RECORD EXCERPTS ->
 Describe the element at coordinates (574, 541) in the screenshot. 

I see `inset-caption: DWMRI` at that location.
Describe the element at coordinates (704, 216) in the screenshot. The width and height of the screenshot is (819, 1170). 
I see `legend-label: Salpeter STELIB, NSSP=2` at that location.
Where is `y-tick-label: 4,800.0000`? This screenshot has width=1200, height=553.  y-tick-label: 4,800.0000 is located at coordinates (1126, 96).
--
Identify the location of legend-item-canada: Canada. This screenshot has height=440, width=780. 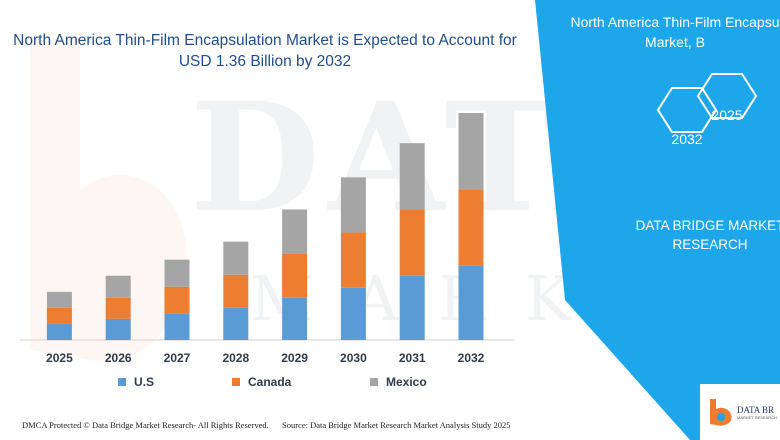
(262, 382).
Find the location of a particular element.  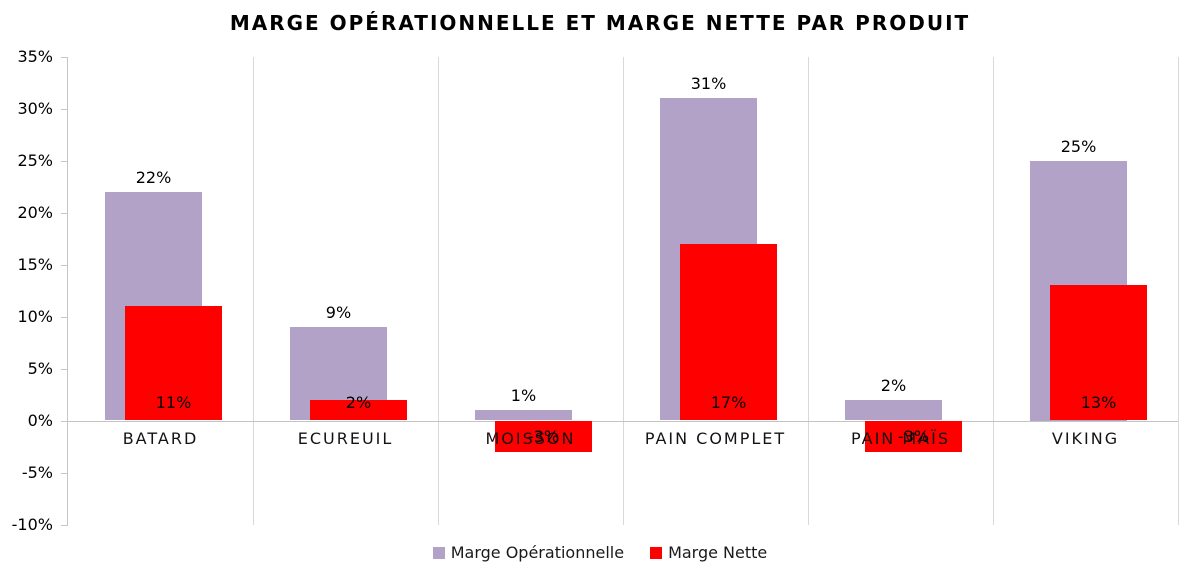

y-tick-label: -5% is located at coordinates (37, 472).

THE TASK -> Copy out the lines from the one containing "Identify the location" through the one containing "y-tick-label: -5% is", both included, and leave out the pictures.

OUTPUT OF THE EXERCISE ->
Identify the location of legend-item-canada: Canada. This screenshot has height=440, width=780. 
(262, 382).
Find the location of a particular element.  

y-tick-label: -5% is located at coordinates (37, 472).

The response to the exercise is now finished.